◆ Selected passage
+++

= Liu Zhuan =

Liu Zhuan (劉瑑; 796 – June 20, 858), courtesy name Ziquan (子全), was an official of the Chinese Tang dynasty, who served briefly as a chancellor during the reign of Emperor Xuānzong.

== Background and early career ==
Liu Zhuan was born in 796, during the reign of Emperor Dezong. His family was from Pengcheng. and originally claimed ancestry from the Han dynasty prince Liu Kai (劉開) the Prince of Hejian, a son of Emperor Zhang of Han. Liu Zhuan was a fifth-generation descendant of the early Tang chancellor and general Liu Rengui; his grandfather Liu Fan (劉藩) served on the staff of a military governor (jiedushi), and his father Liu Wei (劉煟) served as a prefectural prefect.

Liu Zhuan passed the imperial examinations in the Jinshi class early in the Kaicheng era (836–840) of Emperor Dezong's great-great-grandson Emperor Wenzong. Subsequently, when the former chancellor Chen Yixing served as the prefect of Hua Prefecture (華州, in modern Weinan, Shaanxi), he invited Liu to serve as his assistant in his capacity as the commander of the Hua Prefecture-based Zhenguo Army (鎮國軍). Liu was later recalled to the capital Chang'an to serve as Zuo Shiyi (左拾遺), a low-level advisory official at the examination bureau of government (門下省, Menxia Sheng). It was said that he submitted many petitions advising Emperor Wenzong's brother and successor Emperor Wuzong against believing in the claims of Taoist alchemists. Late in Emperor Wuzong's Huichang era (841–846), he was put in charge of drafting edicts, and was also made Zhongshu Sheren (中書舍人), a mid-level official at the legislative bureau (中書省, Zhongshu Sheng).

+++

◆ Material shown

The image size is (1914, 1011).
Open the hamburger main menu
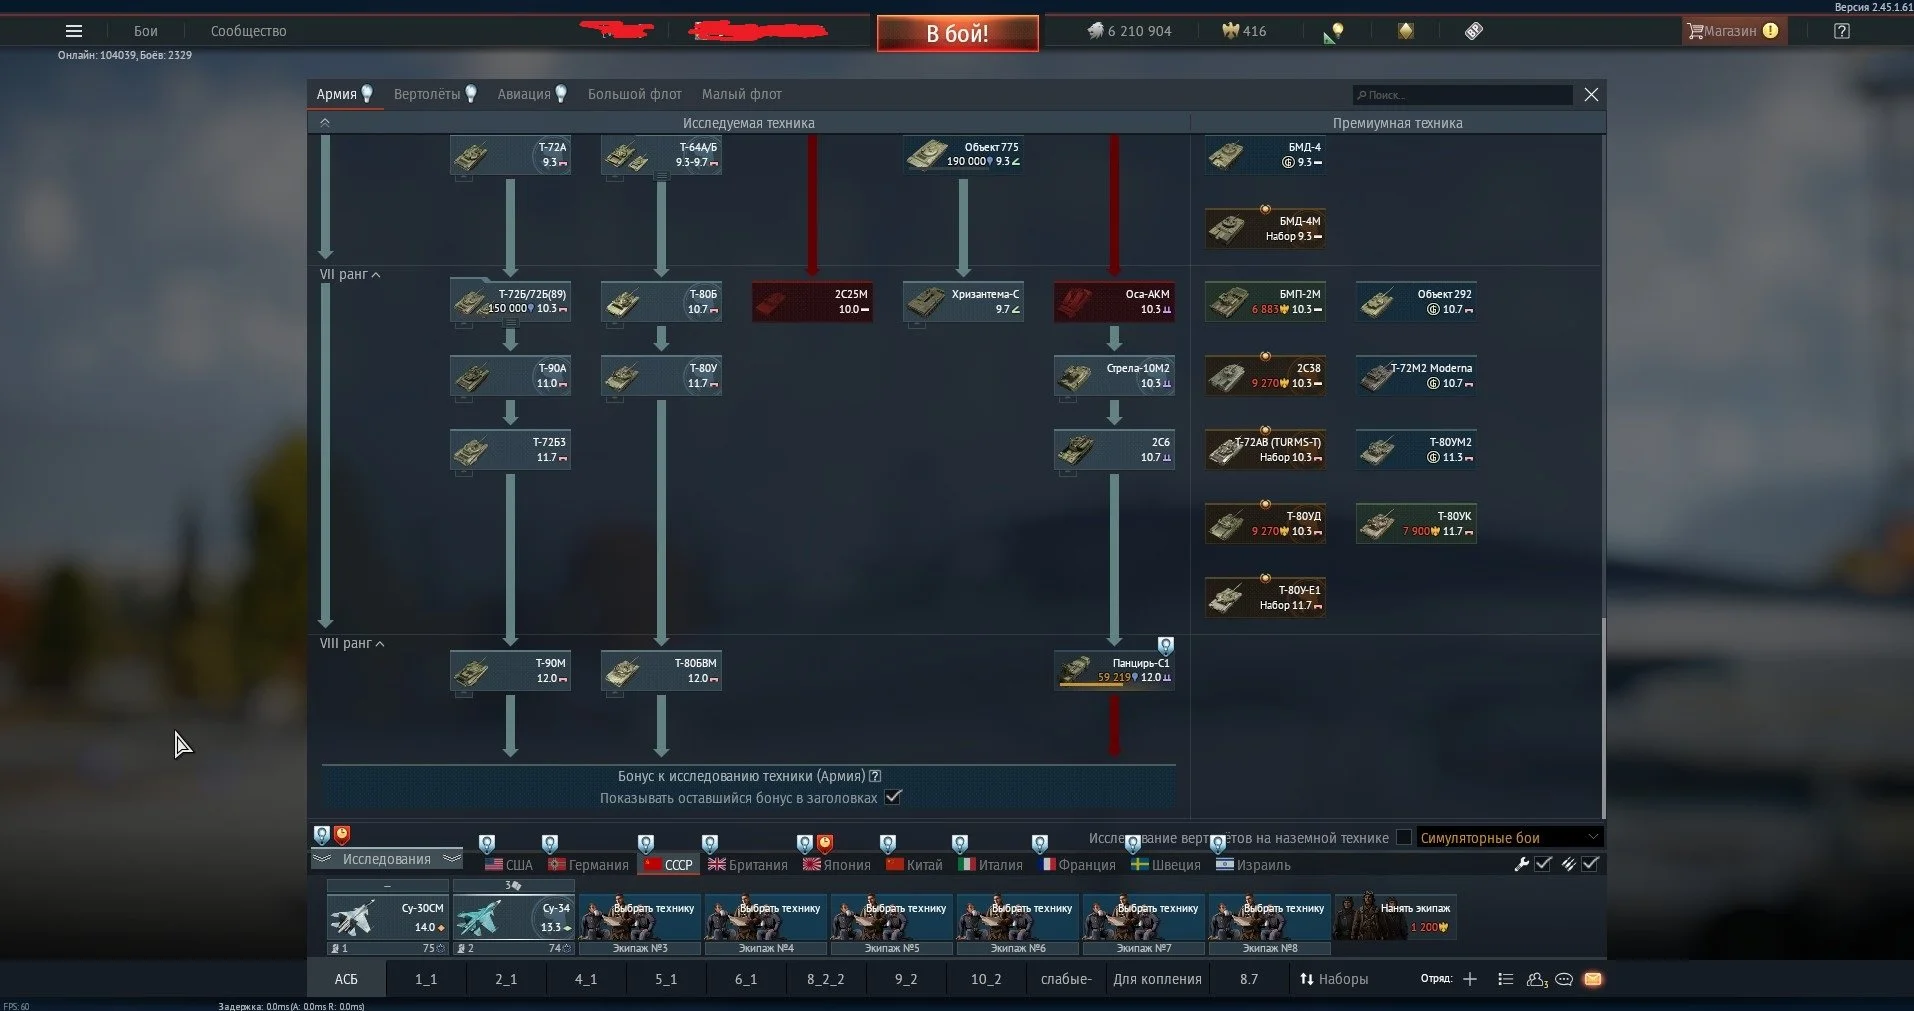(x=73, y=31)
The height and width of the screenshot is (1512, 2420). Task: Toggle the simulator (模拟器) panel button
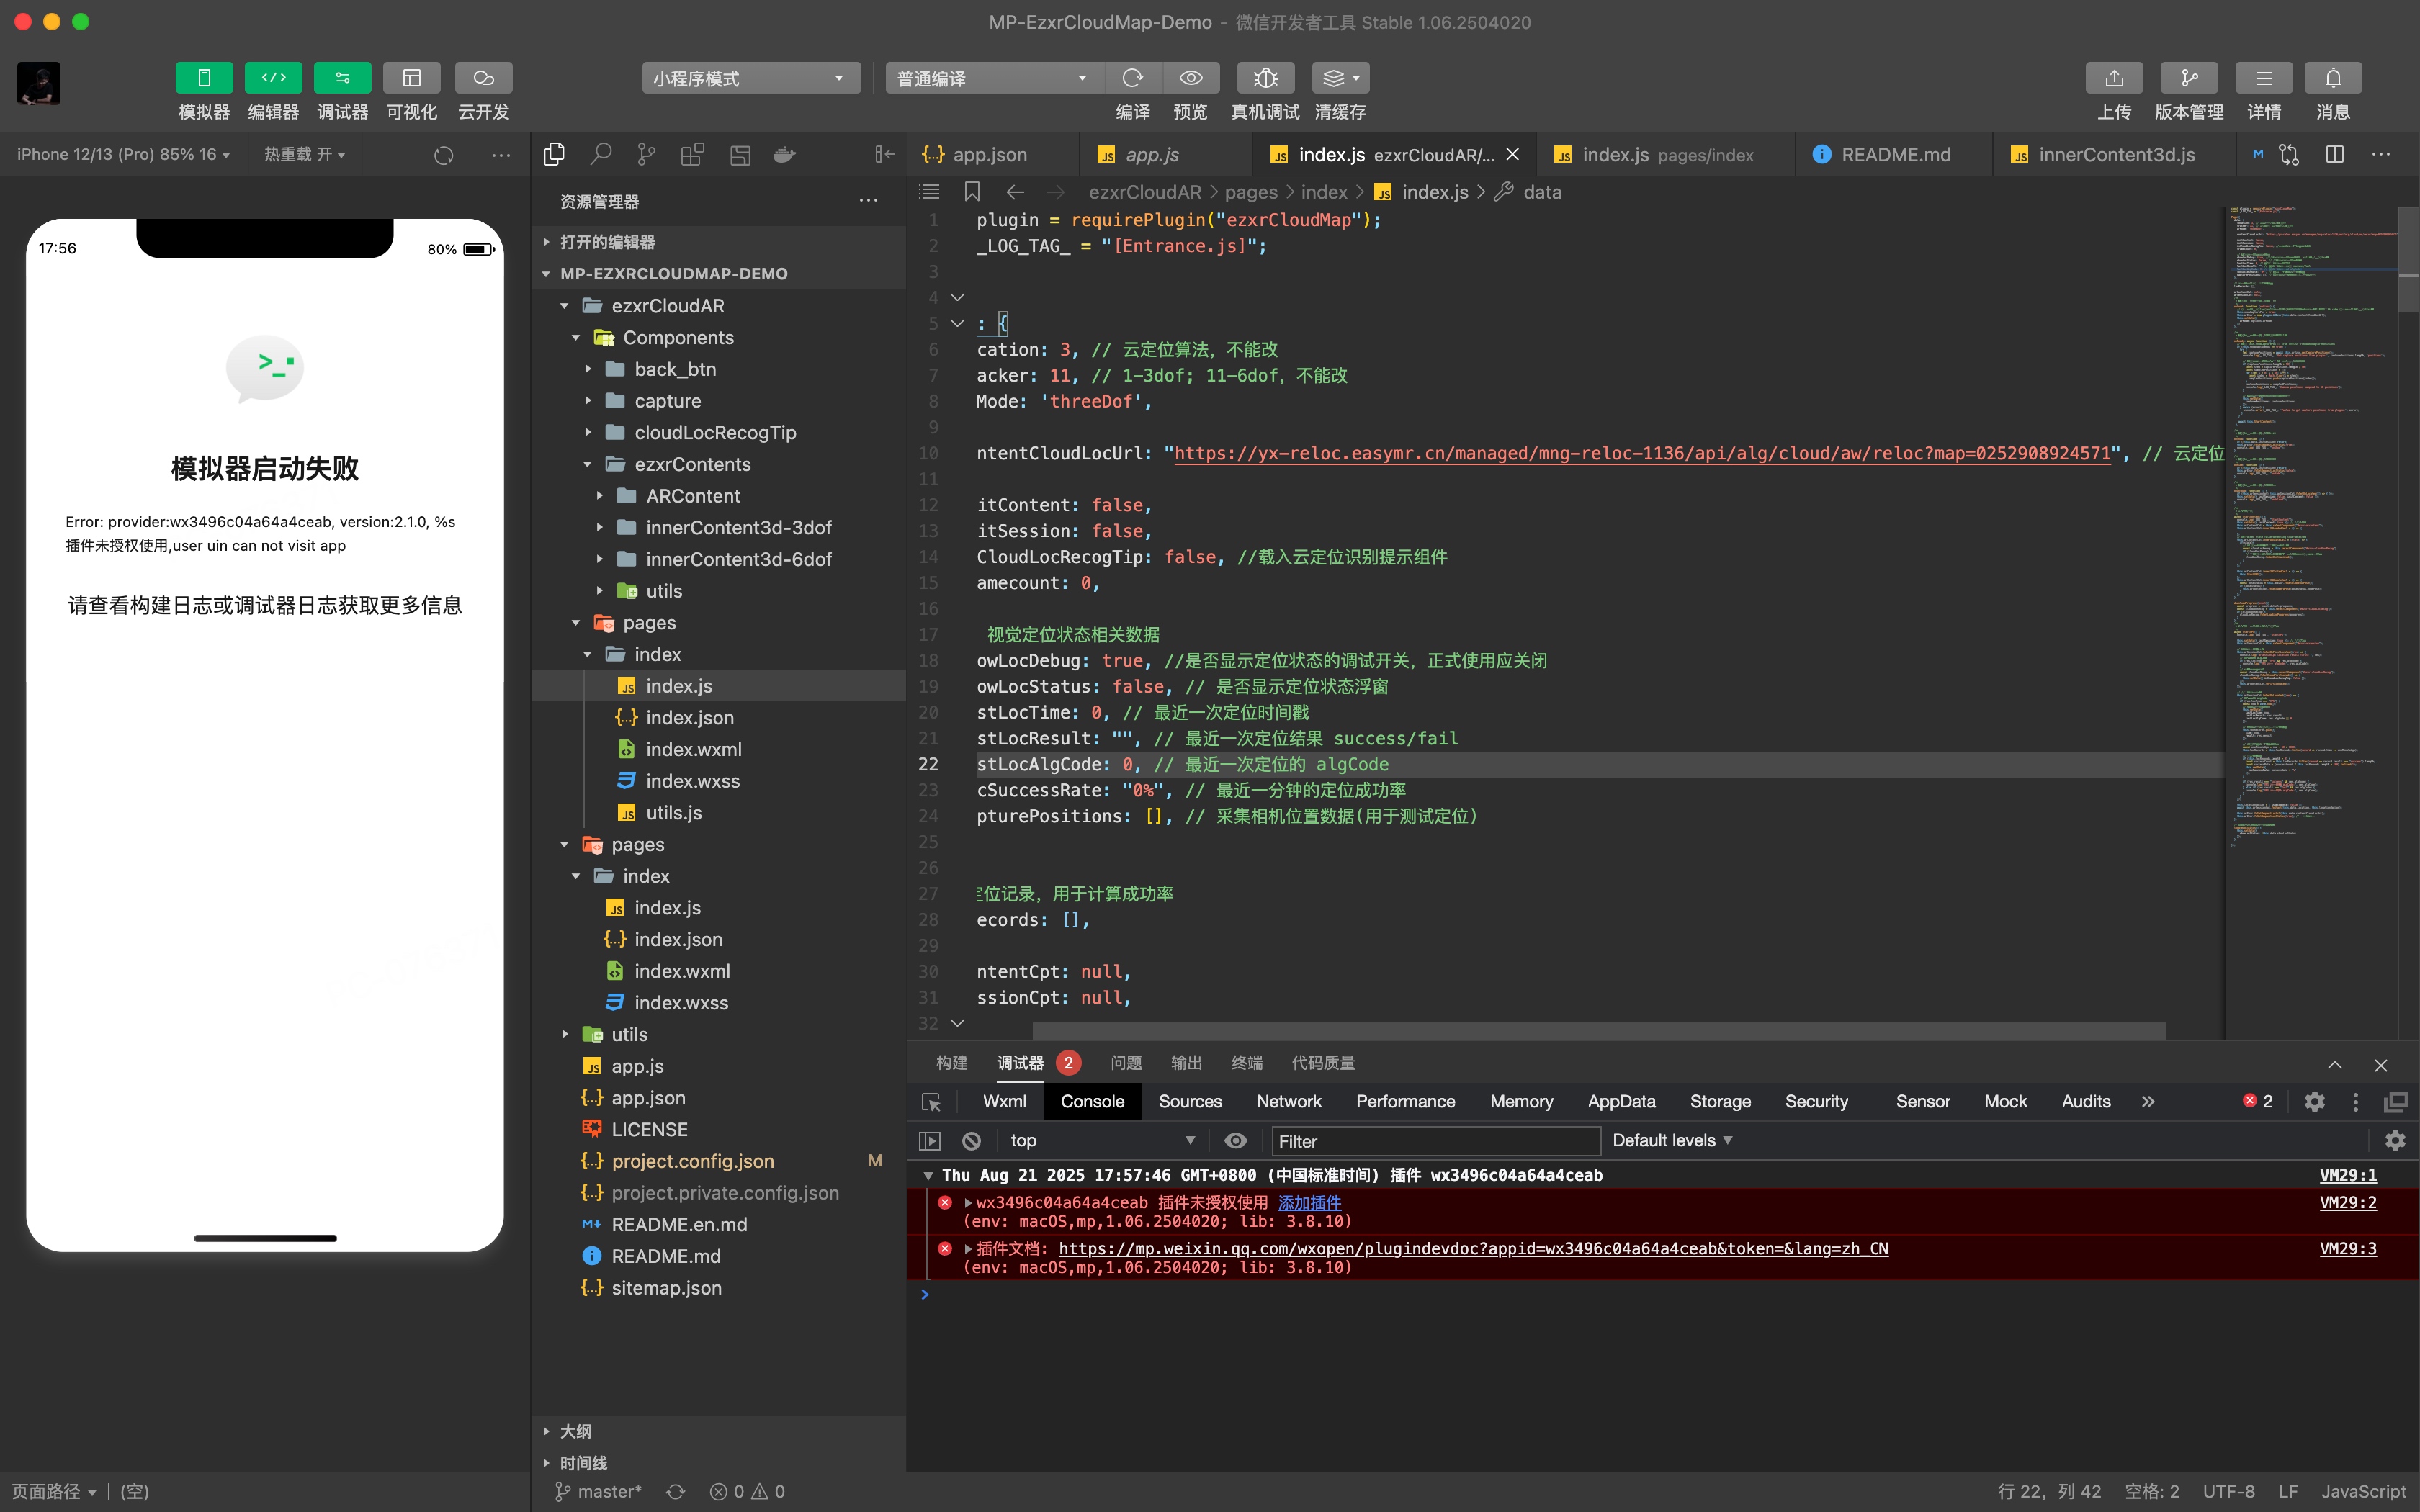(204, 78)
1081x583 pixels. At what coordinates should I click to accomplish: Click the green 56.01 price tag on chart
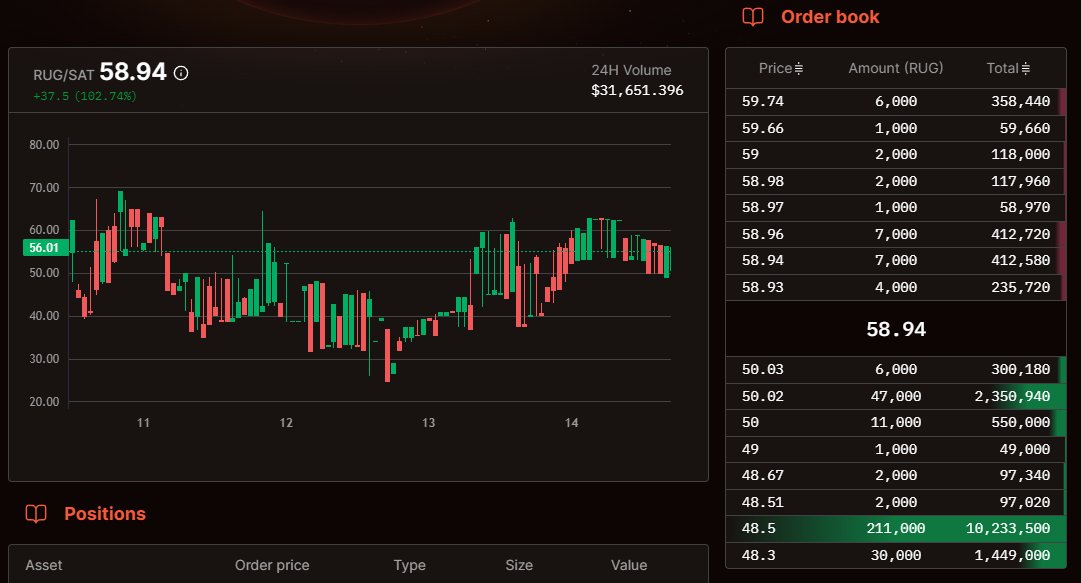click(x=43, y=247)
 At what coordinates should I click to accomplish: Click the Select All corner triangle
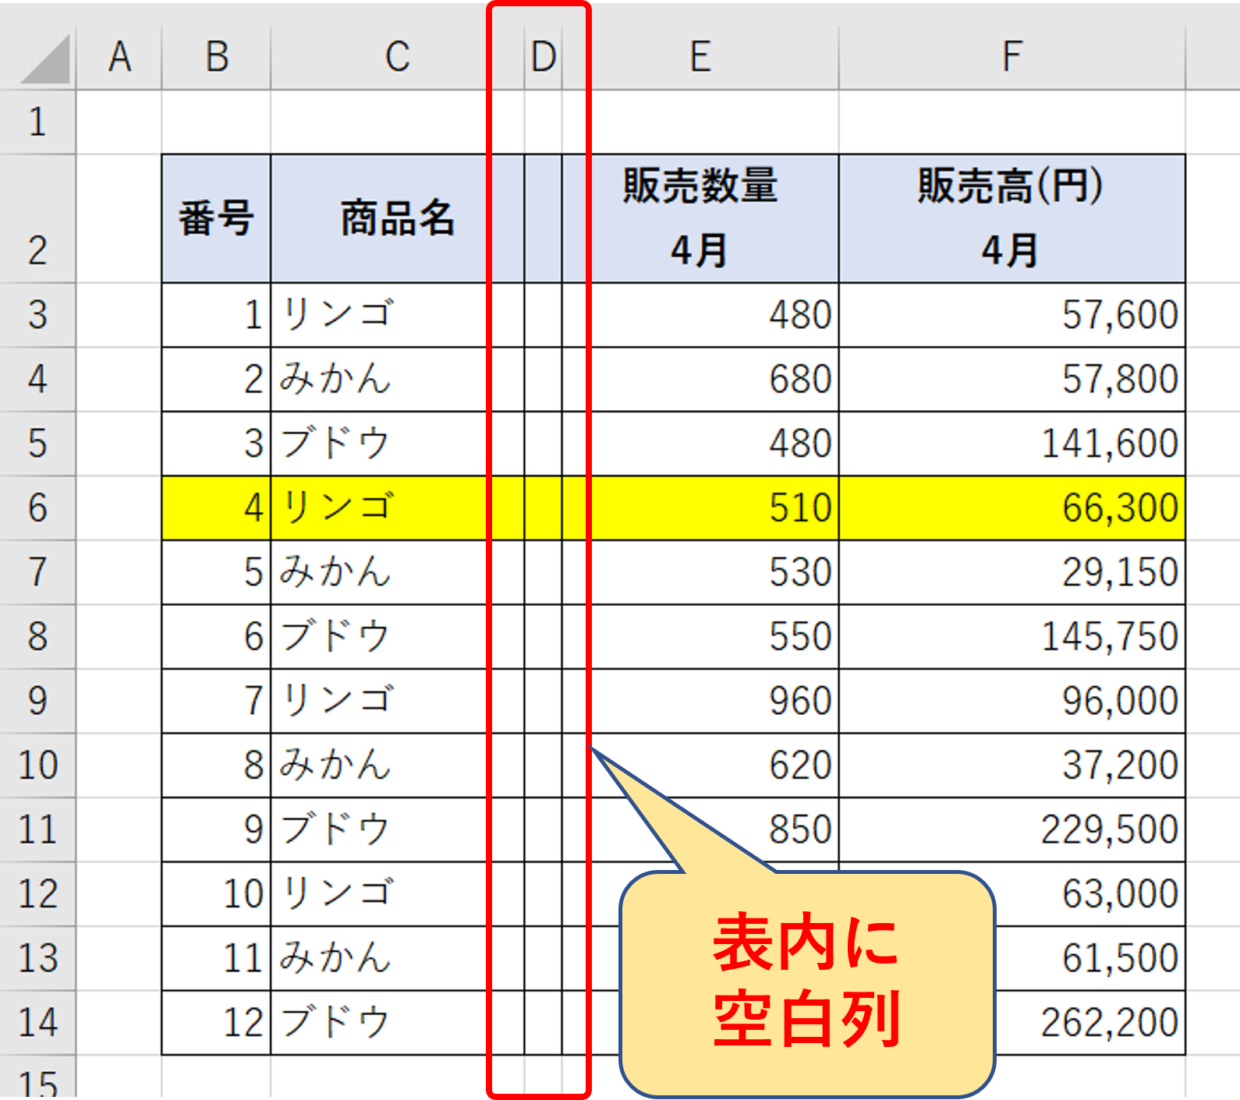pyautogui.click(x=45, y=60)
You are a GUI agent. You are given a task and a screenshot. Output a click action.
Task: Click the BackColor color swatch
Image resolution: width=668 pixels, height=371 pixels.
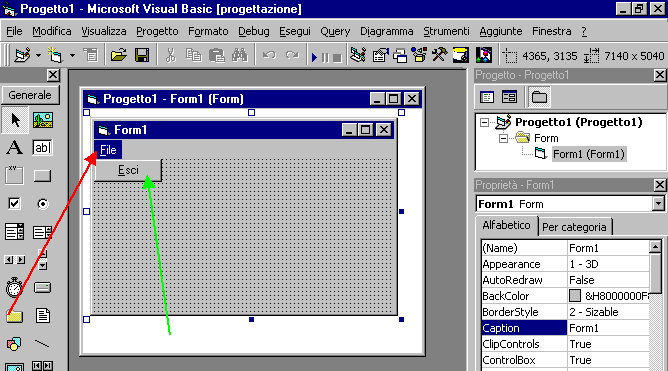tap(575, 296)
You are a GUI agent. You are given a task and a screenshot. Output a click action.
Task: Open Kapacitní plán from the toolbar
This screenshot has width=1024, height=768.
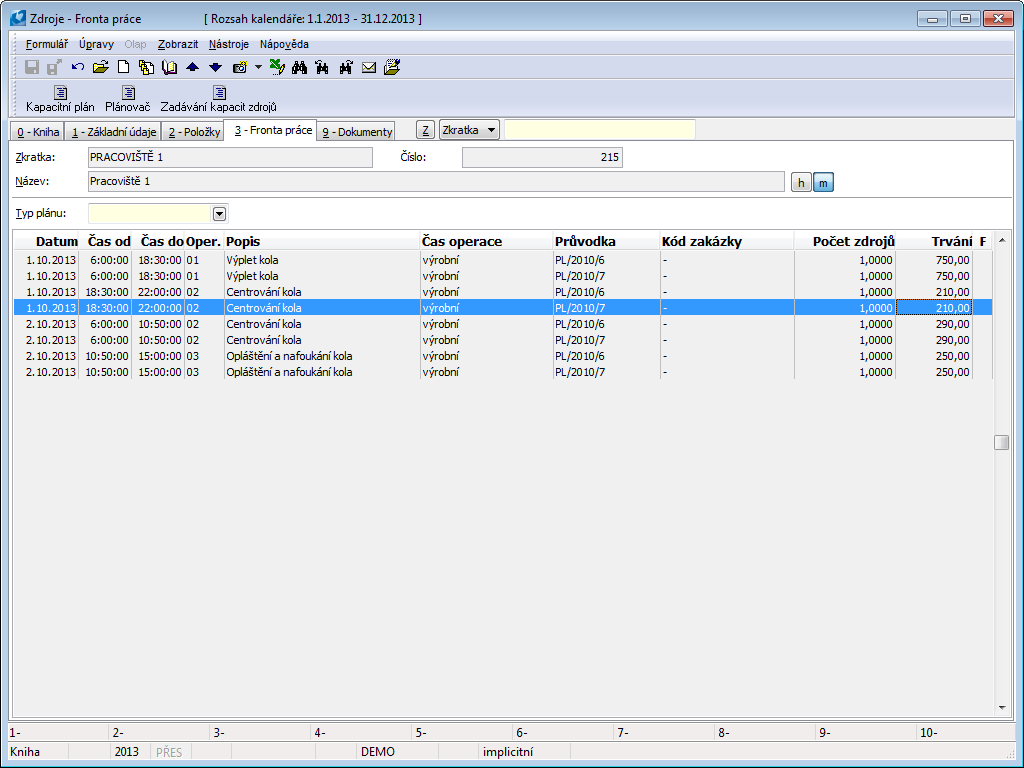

+++

◆ Directives
1. Using the Liu Zhuan biography, decide whether each statement agrees with it. Answer yes or no for each, and quote the words that settle it.
(a) Liu Zhuan passed the imperial examinations in the Jinshi class early in the Kaicheng era.
(b) Liu Zhuan's father served on the staff of a military governor.
(c) Liu Zhuan urged Emperor Wuzong to trust the claims of Taoist alchemists.
2. Resume the Liu Zhuan biography after its final sentence, writing the next paragraph in the same style.
Nothing in the material above is needed here.

◆ Expected responses
1.
(a) Yes: "Liu Zhuan passed the imperial examinations in the Jinshi class early in the Kaicheng era (836–840)"
(b) No: "his grandfather Liu Fan (劉藩) served on the staff of a military governor (jiedushi), and his father Liu Wei (劉煟) served as a prefectural prefect"
(c) No: "he submitted many petitions advising Emperor Wenzong's brother and successor Emperor Wuzong against believing in the claims of Taoist alchemists"

2.
== During Emperor Xuānzong's reign ==
Early in the Dazhong era (847–860) of Emperor Wuzong's uncle and successor Emperor Xuānzong, Liu Zhuan was made an imperial scholar (翰林學士, Hanlin Xueshi). At that time, Emperor Xuānzong was conducting a campaign to recover the territory that had been lost to Tufan decades earlier, and there were numerous campaign-related edicts to be issued, sometimes numbering tens each night. It was said that Liu, while drafting them, was able to use appropriate language despite the large volumes he needed to draft. In 850, during a campaign against the Dangxiang, he was made the monitor of the troops against the Dangxiang.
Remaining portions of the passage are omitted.